### Data listing

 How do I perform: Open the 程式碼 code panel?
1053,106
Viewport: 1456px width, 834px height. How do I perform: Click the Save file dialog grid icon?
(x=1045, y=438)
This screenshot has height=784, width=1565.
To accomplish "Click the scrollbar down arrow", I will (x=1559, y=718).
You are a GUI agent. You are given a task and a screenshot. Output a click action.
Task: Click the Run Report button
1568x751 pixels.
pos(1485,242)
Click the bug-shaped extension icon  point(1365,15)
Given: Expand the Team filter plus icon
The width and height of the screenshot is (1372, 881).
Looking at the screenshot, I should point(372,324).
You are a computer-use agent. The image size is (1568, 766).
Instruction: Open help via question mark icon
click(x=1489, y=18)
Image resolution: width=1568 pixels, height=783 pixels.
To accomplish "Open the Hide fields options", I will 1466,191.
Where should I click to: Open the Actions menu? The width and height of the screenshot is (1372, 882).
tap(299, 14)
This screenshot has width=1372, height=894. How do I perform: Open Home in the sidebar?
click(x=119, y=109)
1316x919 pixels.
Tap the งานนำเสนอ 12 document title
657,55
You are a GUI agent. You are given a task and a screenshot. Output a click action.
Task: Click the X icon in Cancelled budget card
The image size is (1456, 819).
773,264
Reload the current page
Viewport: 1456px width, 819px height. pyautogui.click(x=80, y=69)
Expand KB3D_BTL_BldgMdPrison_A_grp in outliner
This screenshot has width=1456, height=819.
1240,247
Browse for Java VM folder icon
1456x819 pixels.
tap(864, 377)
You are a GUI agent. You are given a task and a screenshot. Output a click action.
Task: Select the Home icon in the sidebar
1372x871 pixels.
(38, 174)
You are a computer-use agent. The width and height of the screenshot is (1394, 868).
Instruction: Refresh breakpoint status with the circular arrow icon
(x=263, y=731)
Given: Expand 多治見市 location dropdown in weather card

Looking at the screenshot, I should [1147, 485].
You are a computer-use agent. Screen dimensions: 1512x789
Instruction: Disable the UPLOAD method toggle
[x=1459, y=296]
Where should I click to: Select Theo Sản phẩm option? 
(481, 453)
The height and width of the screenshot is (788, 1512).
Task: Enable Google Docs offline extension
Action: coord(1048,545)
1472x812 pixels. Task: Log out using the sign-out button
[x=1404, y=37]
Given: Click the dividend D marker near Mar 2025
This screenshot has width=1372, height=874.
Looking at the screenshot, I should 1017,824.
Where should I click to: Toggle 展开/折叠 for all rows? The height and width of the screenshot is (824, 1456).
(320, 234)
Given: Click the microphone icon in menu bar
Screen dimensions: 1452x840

######

• [Problem to solve]
Each entry must be reproduced exactly, with nothing added or dropped.

• [The answer]
 How do I perform: Open the 程式碼 code panel?
1053,106
Viewport: 1456px width, 834px height. How do I perform: Click the Save file dialog grid icon?
(x=1045, y=438)
This screenshot has height=784, width=1565.
To accomplish "Click the scrollbar down arrow", I will (x=1559, y=718).
You are a GUI agent. You are given a task and a screenshot. Output a click action.
Task: Click the Run Report button
1568x751 pixels.
pos(1485,242)
Click the bug-shaped extension icon  point(1365,15)
Given: Expand the Team filter plus icon
The width and height of the screenshot is (1372, 881).
Looking at the screenshot, I should point(372,324).
You are a computer-use agent. The image size is (1568, 766).
Instruction: Open help via question mark icon
click(x=1489, y=18)
Image resolution: width=1568 pixels, height=783 pixels.
To accomplish "Open the Hide fields options", I will 1466,191.
Where should I click to: Open the Actions menu? The width and height of the screenshot is (1372, 882).
tap(299, 14)
This screenshot has width=1372, height=894. How do I perform: Open Home in the sidebar?
click(x=119, y=109)
1316x919 pixels.
Tap the งานนำเสนอ 12 document title
657,55
You are a GUI agent. You are given a task and a screenshot. Output a click action.
Task: Click the X icon in Cancelled budget card
The image size is (1456, 819).
773,264
Reload the current page
Viewport: 1456px width, 819px height. pyautogui.click(x=80, y=69)
Expand KB3D_BTL_BldgMdPrison_A_grp in outliner
This screenshot has width=1456, height=819.
1240,247
Browse for Java VM folder icon
1456x819 pixels.
tap(864, 377)
You are a GUI agent. You are given a task and a screenshot. Output a click action.
Task: Select the Home icon in the sidebar
1372x871 pixels.
(38, 174)
You are a computer-use agent. The width and height of the screenshot is (1394, 868).
Instruction: Refresh breakpoint status with the circular arrow icon
(x=263, y=731)
Given: Expand 多治見市 location dropdown in weather card

Looking at the screenshot, I should [1147, 485].
You are a computer-use agent. Screen dimensions: 1512x789
Instruction: Disable the UPLOAD method toggle
[x=1459, y=296]
Where should I click to: Select Theo Sản phẩm option? 
(481, 453)
The height and width of the screenshot is (788, 1512).
Task: Enable Google Docs offline extension
Action: coord(1048,545)
1472x812 pixels. Task: Log out using the sign-out button
[x=1404, y=37]
Given: Click the dividend D marker near Mar 2025
This screenshot has width=1372, height=874.
Looking at the screenshot, I should 1017,824.
Where should I click to: Toggle 展开/折叠 for all rows? The height and width of the screenshot is (824, 1456).
(320, 234)
Given: Click the microphone icon in menu bar
Screen dimensions: 1452x840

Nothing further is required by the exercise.